Hong Kong – Sucessivos relatórios de organizações internacionais e resoluções do Parlamento Europeu apontam para a restrição de liberdades fundamentais neste território, autónomo, de soberania chinesa desde 1997: repressão da oposição democrática; fortes restrições à liberdade de imprensa (de que é exemplo o encerramento forçado do jornal  Apple Daily); detenções; confinamentos inesperados/repentinos (COVID-19).
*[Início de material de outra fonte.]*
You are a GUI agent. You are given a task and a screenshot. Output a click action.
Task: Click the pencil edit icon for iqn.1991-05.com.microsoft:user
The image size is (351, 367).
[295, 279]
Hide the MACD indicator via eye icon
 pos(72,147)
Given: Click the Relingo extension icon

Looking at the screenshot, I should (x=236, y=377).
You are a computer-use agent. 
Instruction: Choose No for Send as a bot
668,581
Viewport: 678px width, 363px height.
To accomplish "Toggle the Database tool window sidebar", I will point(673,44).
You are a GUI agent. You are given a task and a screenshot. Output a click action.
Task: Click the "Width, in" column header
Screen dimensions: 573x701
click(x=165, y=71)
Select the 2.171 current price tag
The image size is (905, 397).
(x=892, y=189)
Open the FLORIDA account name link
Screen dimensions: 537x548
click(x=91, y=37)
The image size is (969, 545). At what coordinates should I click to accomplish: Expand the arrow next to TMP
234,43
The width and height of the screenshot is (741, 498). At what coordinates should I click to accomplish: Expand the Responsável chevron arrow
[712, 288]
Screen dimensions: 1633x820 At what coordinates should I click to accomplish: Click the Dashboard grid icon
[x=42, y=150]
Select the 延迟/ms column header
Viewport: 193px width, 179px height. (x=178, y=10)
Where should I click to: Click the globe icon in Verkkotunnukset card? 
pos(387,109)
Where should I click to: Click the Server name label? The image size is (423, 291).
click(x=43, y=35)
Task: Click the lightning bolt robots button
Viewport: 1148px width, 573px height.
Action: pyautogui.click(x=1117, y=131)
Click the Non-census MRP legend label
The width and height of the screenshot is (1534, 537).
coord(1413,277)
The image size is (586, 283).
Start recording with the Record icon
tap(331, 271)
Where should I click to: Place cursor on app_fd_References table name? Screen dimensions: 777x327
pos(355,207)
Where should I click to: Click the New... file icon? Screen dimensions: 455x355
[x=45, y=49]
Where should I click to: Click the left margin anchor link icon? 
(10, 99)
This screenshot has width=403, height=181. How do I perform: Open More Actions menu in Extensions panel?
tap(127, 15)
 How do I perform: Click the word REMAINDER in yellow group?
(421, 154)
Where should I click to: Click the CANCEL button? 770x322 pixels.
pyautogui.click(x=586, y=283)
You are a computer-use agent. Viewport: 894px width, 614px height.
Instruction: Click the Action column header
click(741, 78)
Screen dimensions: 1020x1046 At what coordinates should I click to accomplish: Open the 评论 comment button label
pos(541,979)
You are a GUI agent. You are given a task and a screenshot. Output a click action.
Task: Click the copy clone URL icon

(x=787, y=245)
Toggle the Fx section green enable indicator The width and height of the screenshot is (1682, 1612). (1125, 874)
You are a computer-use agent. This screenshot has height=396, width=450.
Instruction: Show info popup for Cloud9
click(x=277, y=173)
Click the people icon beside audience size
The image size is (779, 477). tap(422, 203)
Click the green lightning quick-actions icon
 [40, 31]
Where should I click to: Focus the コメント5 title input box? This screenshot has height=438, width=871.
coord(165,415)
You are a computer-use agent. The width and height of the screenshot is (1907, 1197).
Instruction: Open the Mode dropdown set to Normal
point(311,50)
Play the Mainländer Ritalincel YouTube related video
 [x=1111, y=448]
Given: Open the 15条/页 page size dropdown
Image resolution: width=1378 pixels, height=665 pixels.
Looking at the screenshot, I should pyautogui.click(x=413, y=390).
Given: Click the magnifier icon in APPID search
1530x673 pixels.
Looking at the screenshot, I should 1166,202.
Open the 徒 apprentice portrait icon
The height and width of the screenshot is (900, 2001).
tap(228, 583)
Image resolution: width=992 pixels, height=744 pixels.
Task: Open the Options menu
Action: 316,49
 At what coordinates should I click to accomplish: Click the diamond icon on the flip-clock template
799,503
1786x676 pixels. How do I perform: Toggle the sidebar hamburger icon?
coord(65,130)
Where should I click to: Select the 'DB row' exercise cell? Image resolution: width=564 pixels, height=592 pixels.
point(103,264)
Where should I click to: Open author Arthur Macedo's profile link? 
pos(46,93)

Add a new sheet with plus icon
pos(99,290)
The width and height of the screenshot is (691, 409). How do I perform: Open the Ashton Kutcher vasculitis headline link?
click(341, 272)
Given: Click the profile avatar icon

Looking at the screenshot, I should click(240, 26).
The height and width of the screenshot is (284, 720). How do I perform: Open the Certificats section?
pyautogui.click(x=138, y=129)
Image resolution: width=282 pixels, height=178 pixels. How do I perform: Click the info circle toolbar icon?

A Comissão Europeia, num relatório de agosto passado, alerta para a “continuação do declínio das liberdades fundamentais” nesta antiga colónia britânica.

Taiwan – Apesar de ter governo, moeda e forças armadas próprios, além de instituições independentes, esta ilha é considerada pela China como fazendo parte da sua integralidade territorial, ainda que lhe conceda um estatuto especial. ONU e UE também não reconhecem esta autoproclamada república (República da China) como estado independente. A ameaça, teórica, de uma declaração unilateral de independência tem feito com que, desde há vários anos, Pequim desenvolva exercícios militares de enorme aparato no Estreito da Formosa (mesmo defronte de Taiwan), numa clara demonstração de força, que é tomada como uma ameaça e um assédio territorial.

Numa síntese das diversas lacunas da China na área dos direitos humanos, a Organização Não Governamental Human Rights Watch considerou no seu relatório anual referente a 2022 (publicado em janeiro deste ano) que a China foi um dos países onde a repressão dos direitos humanos mais se aprofundou.

Assim, é factualmente verdadeiro que a NATO esteve envolvida em algumas guerras nos últimos 40 anos (pelo menos, numa delas agredindo um país sem mandato da ONU, como sucedeu em 1999 na Jugoslávia/Sérvia), ao passo que a China não participou em nenhum conflito militar. Mas, nestas quatro décadas, são também diversos os relatos de violações graves dos direitos humanos cometidos pelo regime chinês (que incluem milhares de mortos e detenções de civis inocentes).